COMPITI DA SVOLGERE:
[1] Elenca tutto ciò che, secondo l'articolo su Paolo Signorelli, viene denunciato nei libri scritti su di lui.
[2] Prosegui l'articolo su Paolo Signorelli partendo dopo la sua ultima frase.

TESTO DI RIFERIMENTO:
● ● ● ●

Paolo Signorelli, professore e attivista, in carcere innocente per anni

1 Dic 2014 17:00 - di Antonio Pannullo

Quattro anni fa ci lasciava Paolo Signorelli, negli anni Settanta (e anche prima) indimenticato protagonista di tutta una comunità anti-sistema che non accettava i diktat politici e ideologici del regime consociativo che allora sgovernava l’Italia. Negli anni Ottanta, purtroppo, Paolo Signorelli divenne protagonista in un altro senso: fu incolpato di tutta una serie di cose, dalla strage di Bologna e omicidi di giudici in giù, delle quali ovviamente era del tutto innocente. Il sistema antifascista si difendeva da quello che era una delle persone più rappresentative, per cultura, comunicatività, militanza, della destra italiana. Su di lui sono stati scritti diversi libri che ne denunciano la sua allucinante odissea giudiziaria, i teoremi mostruosi, la persecuzione decennale. Alla fine fu assolto da tutto, tranne che dal reato di associazione sovversiva (che quanto fosse sovversiva poi lo dirà la storia, quella vera), ma pagò, lui insieme con la sua famiglia, costi esistenziali altissimi.

● ● ● ●

DATI FORNITI:
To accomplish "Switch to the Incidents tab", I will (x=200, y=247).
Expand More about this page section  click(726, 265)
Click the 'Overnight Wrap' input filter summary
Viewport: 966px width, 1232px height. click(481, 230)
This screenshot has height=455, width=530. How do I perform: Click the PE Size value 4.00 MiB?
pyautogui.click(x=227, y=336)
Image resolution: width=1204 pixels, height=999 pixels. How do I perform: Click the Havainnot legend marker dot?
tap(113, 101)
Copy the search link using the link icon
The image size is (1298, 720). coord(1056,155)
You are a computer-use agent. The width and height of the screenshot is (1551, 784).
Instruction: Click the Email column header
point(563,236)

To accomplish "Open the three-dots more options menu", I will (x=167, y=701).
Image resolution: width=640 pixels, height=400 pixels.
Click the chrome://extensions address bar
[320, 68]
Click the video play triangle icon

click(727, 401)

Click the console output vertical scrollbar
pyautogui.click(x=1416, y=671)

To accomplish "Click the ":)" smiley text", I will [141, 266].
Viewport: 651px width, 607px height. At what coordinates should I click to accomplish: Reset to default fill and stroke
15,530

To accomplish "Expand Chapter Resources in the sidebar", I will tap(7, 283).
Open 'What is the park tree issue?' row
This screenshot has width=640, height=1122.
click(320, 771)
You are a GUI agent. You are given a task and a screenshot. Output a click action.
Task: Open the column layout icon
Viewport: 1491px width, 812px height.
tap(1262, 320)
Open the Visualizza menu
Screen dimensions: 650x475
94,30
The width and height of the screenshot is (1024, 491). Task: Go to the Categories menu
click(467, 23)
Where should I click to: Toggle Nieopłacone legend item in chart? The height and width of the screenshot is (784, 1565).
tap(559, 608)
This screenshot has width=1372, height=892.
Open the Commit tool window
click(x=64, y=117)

● ● ● ●

SOLUZIONI DELL'ESERCIZIO:
[1]
- la sua allucinante odissea giudiziaria
- i teoremi mostruosi
- la persecuzione decennale

[2]
Per un “fascista” non c’era garantismo…

I garantisti di sinistra naturalmente non si fecero vivi, non difesero il professore “fascista”. Se ne accorsero solo dopo che vi fu l’intervento di Amnesty International e dopo che i Radicali si occuparono di lui. Lui era professore al liceo classico De Santis di Roma, gli studenti lo adorvanano e ne seguivano con interesse le lezioni di storia e filosofia. Tutto il liceo partecipò alle iniziative per la liberazione di Signorelli quando era recluso ingiustamente. Al suo funerale, in piazza dei Giochi Delfici a Roma nel 2010, c’erano migliaia di persona, venute da ogni parte d’Italia, per salutare l’ultima volta Paolo. Durante la guerra era ragazzino, ma se fosse nato solo un lustro prima certamente sarebbe partito volontario. E avrebbe scelto altrettanto certamente da che parte stare. Entrò giovanissimo in politica, partecipò alle esperienze di Ordine Nuovo, del Fronte sociale nazionale, e naturalmente del Msi, nelle cui file fu eletto consigliere comunale capitolino all’inizio degli anni Settanta. Era talmente stimato e apprezzato, più come attivista che come “ideologo” (come lo definivano i giornali di regime) che quando ci candidò per il Campidoglio, praticamente tutte le sezioni missine di Roma si misero a disposizione per la campagna elettorale: da quelle più vicine a lui, ideologicamente e geograficamente come Balduina e Prati, fino alla periferica Quadraro a Roma Sud, dove Signorelli fece uno storico comizio in piazza. Sì, perché Signorelli andava a tenere conferenze e comizi in tutta Roma, infaticabilmente, passando dalla veste di teorico a quella dell’attivista. Per questo tutto il mondo missino lo amava.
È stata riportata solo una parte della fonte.